----- DOCUMENT EXCERPT -----

Integration by me

Then you will know the truth, and the truth will set you free.

General understandings

Wbridge5 is a closed-source program, so some mechanisms are still unknown. Moreover, this is a bidding book for humans, who cannot run millions of simulations while bidding. Therefore, there must be some adjustments from original methods.

Notations

4 refers to a bid or a contract. “4 hearts” means 4 cards of hearts. 4 is a spot card.

Patterns are shown with hyphens, e.g. 5-4-3-1 refers to a hand with a 5-card suit, a 4-card suit, a 3-card suit, and a singleton. Shapes are shown with equal signs, e.g. 5=4=3=1 means 5 spades, 4 hearts, 3 diamonds, and 1 club.

Hand evaluation

Wbridge5 mainly uses point-count system for bidding. One counts only honors for notrump contracts and defensive values, with distribution points combined for suit contracts. The losing trick count helps evaluate distributed hands for suit contracts.

-----

• [GOAL A]:
Answer these questions about the Wbridge5 bidding text, one per line:
(i) What kind of program does the text call Wbridge5?
(ii) What does the shape 5=4=3=1 mean?
(iii) What helps evaluate distributed hands for suit contracts?
• [GOAL B]: Extend the Wbridge5 bidding text by writing what comes after its last sentence.

----- INFORMATION SHOWN -----

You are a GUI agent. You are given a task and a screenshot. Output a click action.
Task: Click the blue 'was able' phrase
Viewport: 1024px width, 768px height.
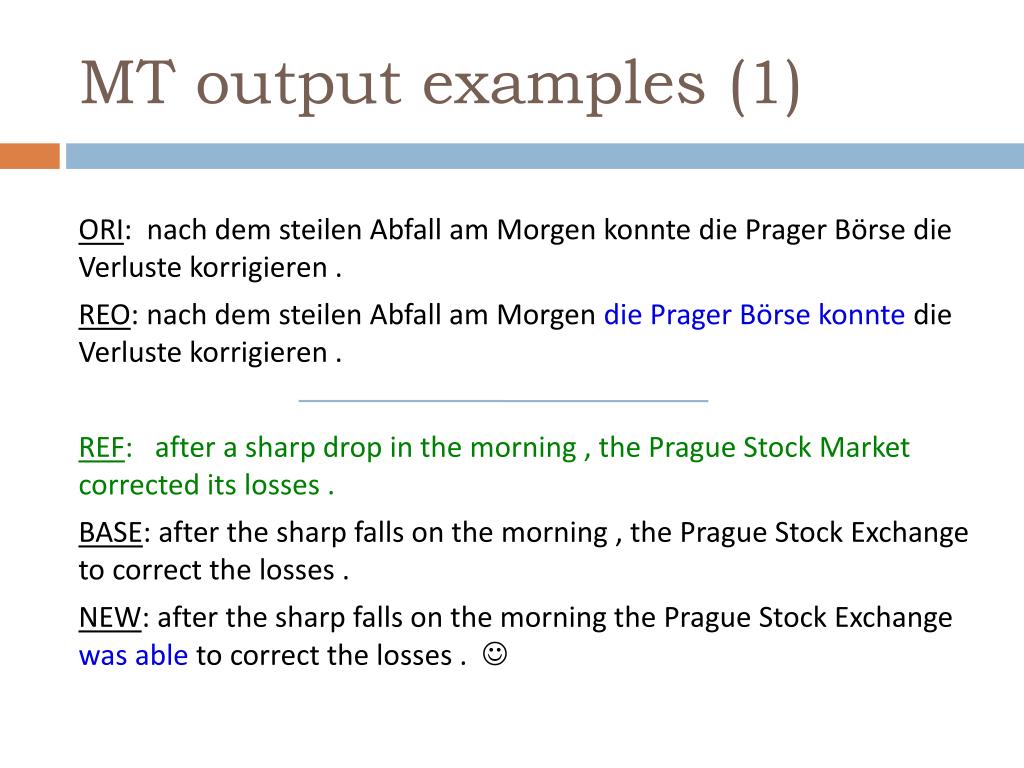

-----

• [TASK OUTPUT A]:
(i) A closed-source program.
(ii) 5 spades, 4 hearts, 3 diamonds, and 1 club.
(iii) The losing trick count.

• [TASK OUTPUT B]:
High card points

Ace
4 HCP
King
3 HCP
Queen
2 HCP
Jack
1 HCP

Distribution points

Void
3 points
Singleton
2 points
Doubleton
1 point

HCP refers to high card points. Simply points refers to HCP + distribution points.

Refined honor points

Wbridge5 makes some adjustments for 10s and unguarded honors, but I have not figure out its rules. Luckily, Thomas’s Bridge Fantasia provides precise evaluators friendly to humans.

Binky

Binky is a theoretical evaluator impossible for a human player to use. To obtain Binky points, one looks up an exhaustive table for every pattern and holding. This evaluator is regarded as a reference here.

Fifths

The Fifths evaluator is the perfect evaluator for 3NT. It is good for other notrump contracts too. Its correlation to real notrump tricks is 0.931, near to Binky’s 0.947.

Ace
4.0 HCP
King
2.8 HCP (↓ 0.2)
Queen
1.8 HCP (↓ 0.2)
Jack
1.0 HCP
Ten
0.4 HCP (↑ 0.4)

Bum-rap

The Bum-rap evaluator is good for suit contracts. With distribution points added, its correlation to real tricks is 0.914, near to Binky’s 0.925.

Ace
4.5 points (↑ 1/2)
King
3 points
Queen
1.5 points (↓ 1/2)
Jack
0.75 points (↓ 1/4)
Ten
0.25 points (↑ 1/4)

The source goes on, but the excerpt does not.